Here’s the exit strategy – for the Gentiles, it’s the rapture – and for now, it’s still an ongoing gathering.
But one day it will end – when the bride of Christ is complete – are you part of it?!
Are you a member of church – the bride of Christ?!
Secondly, for the Jews, the strategy of God is a soon coming kingdom (v. 26-27)
The kingdom will last 1,000 years. Those Jews who survive the tribulation will comprise the nation Israel . . . even though millions of them, like half the population of the world is killed.
This Jewish remnant will be a testimony of God’s faithfulness – He has kept His covenant – there will be Israel’s promised land.
While a Gentile believer is called at times a son of Abraham, or a true Israelite – these expressions relate to the fact that we Gentile believers are related to the God of Abraham.

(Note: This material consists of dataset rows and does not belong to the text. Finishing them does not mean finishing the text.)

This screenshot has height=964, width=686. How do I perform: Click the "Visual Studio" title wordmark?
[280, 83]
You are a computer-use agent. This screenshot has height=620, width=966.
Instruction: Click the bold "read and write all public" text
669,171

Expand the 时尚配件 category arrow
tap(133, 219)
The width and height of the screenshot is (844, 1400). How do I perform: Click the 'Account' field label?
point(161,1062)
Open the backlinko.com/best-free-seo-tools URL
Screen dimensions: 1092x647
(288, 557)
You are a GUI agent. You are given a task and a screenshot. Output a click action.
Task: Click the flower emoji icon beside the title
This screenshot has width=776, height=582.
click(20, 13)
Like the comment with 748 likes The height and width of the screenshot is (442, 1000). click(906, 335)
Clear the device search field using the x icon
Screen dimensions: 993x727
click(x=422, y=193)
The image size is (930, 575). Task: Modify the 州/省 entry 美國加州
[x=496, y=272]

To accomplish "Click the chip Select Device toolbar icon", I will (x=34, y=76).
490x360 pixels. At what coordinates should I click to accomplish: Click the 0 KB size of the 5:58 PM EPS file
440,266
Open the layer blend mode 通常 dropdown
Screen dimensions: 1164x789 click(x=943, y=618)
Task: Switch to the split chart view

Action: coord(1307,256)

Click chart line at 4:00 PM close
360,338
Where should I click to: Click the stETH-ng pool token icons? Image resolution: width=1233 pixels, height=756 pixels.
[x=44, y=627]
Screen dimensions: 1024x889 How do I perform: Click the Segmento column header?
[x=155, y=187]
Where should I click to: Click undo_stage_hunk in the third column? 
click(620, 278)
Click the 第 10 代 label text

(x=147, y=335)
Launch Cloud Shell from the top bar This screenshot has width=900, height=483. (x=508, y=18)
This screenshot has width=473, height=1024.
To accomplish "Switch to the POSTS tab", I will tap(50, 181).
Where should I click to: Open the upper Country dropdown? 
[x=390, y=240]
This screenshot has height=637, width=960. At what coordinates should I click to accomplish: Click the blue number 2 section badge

We too are people of God by our faith.
Nowhere does this mean that Israel is now dissolved.
In fact, the very thing covenant theology does, in the dissolving of Israel’s future, is warned against at the beginning of this paragraph. Look back to verse 25b. Don’t be wise in your own estimation – that a partial hardening has happened to Israel until the fullness of the Gentiles.
It’s only temporary! The Gentile is not to become presumptuous or proud in believing he has replaced the Israel.
Israel will have their land . . . their throne . . . their temple . . . their King.
One more point to God’s end-time strategy:
Thirdly, for the world at large, God’s strategy is an oft-repeated invitation (28-32)
You’ll find the word “mercy” several times in the last few verses of this paragraph.
Notice verse 30. For just as you once were disobedient to God, but now have been shown mercy because of their disobedience, 31. so these also now have been disobedient, that because of the mercy shown to you they also may now be shown mercy. 32. For God has shut up all in disobedience so that He may show mercy to all.
If I could summarize Romans chapter 11 with three statements it would be these:
- The Aim of God is unstoppable
- The Assurances from God are irrevocable
- Our Appointment with God is inescapable.
Eventually every living human being of all time will have his appointment with God.
It is appointed unto man, once to die and after that the judgment.
For the believer it will be the judgment seat of Christ – where Christ will reward the believer’s righteous deeds.
For the unbeliever, it will be the great white throne judgment where God will condemn him for his unbelief. He had creation and he ignored it. He had his conscience and he violated it. He worshipped tangible gods and refused to acknowledge Creator God.
There will be no mercy then. Forever too late.
But for now – while you’re here and listening in the midst of Christ’s still incomplete bride – there is hope. Who knows – you may be the last member to be added . . . don’t wait.
You’re holding us all back! Don’t hold up the party!
Now! Accept the invitation to place your faith in Christ alone.
Get out of the funeral procession of the world, heading for the land of eternal dying and get into the wedding procession, heading for the land of eternal life.
Earlier I read the question asked by an intelligent, bright, desperately concerned, physicist.
“Can a gateway be built to travel from our universe to another?” The answer is, yes.
Jesus Christ said, “Don’t be troubled . . . I am going to my Father’s house to build a place for you . . . and I’ll come back and take you to be with me, that where I am there you will be also.”
It’s true – even though there are those who tell us it won’t happen. Some day . . . one day . . . maybe this day . . . the believer will disappear!
How’s that for an exit strategy . . . being whisked away . . . a new home . . . and new earth . . . a new heaven (Revelation 21).
Accept Him, before you die and it’s too late, or, before the trumpet sounds and the church vanishes into thin air.